# What you are asked to do:
After locating the line containing "This screenshot has width=1120, height=770.", transcribe that line and all following lines exactly, stopping only at the end of the records.

# Data shown:
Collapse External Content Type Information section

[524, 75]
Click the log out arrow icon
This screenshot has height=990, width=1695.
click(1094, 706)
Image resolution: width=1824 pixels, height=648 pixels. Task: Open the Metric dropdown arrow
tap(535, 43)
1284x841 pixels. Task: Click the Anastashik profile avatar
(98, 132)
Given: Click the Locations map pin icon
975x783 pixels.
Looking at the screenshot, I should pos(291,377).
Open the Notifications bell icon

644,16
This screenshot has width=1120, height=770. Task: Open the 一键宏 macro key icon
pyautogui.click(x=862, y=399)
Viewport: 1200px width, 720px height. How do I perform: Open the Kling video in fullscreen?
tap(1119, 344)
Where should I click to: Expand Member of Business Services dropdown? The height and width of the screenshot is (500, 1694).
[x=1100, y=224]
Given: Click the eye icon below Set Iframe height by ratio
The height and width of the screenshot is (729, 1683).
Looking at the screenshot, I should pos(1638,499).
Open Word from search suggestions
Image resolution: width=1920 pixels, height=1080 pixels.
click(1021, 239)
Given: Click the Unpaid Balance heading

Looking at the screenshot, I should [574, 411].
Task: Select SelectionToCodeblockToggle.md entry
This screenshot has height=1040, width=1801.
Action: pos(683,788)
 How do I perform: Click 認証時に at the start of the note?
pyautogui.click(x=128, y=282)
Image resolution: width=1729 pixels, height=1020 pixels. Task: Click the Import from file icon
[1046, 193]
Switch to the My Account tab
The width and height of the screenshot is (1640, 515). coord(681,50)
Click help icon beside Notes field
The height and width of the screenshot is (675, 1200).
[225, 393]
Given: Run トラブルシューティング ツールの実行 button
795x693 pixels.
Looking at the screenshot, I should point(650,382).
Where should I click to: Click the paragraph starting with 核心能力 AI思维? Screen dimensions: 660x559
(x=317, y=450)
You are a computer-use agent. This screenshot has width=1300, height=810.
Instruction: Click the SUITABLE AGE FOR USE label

# Solution below:
This screenshot has width=1120, height=770. Task: Open the 一键宏 macro key icon
pyautogui.click(x=862, y=399)
Viewport: 1200px width, 720px height. How do I perform: Open the Kling video in fullscreen?
tap(1119, 344)
Where should I click to: Expand Member of Business Services dropdown? The height and width of the screenshot is (500, 1694).
[x=1100, y=224]
Given: Click the eye icon below Set Iframe height by ratio
The height and width of the screenshot is (729, 1683).
Looking at the screenshot, I should pos(1638,499).
Open Word from search suggestions
Image resolution: width=1920 pixels, height=1080 pixels.
click(1021, 239)
Given: Click the Unpaid Balance heading

Looking at the screenshot, I should [574, 411].
Task: Select SelectionToCodeblockToggle.md entry
This screenshot has height=1040, width=1801.
Action: pos(683,788)
 How do I perform: Click 認証時に at the start of the note?
pyautogui.click(x=128, y=282)
Image resolution: width=1729 pixels, height=1020 pixels. Task: Click the Import from file icon
[1046, 193]
Switch to the My Account tab
The width and height of the screenshot is (1640, 515). coord(681,50)
Click help icon beside Notes field
The height and width of the screenshot is (675, 1200).
[225, 393]
Given: Run トラブルシューティング ツールの実行 button
795x693 pixels.
Looking at the screenshot, I should point(650,382).
Where should I click to: Click the paragraph starting with 核心能力 AI思维? Screen dimensions: 660x559
(x=317, y=450)
You are a computer-use agent. This screenshot has width=1300, height=810.
Instruction: Click the SUITABLE AGE FOR USE label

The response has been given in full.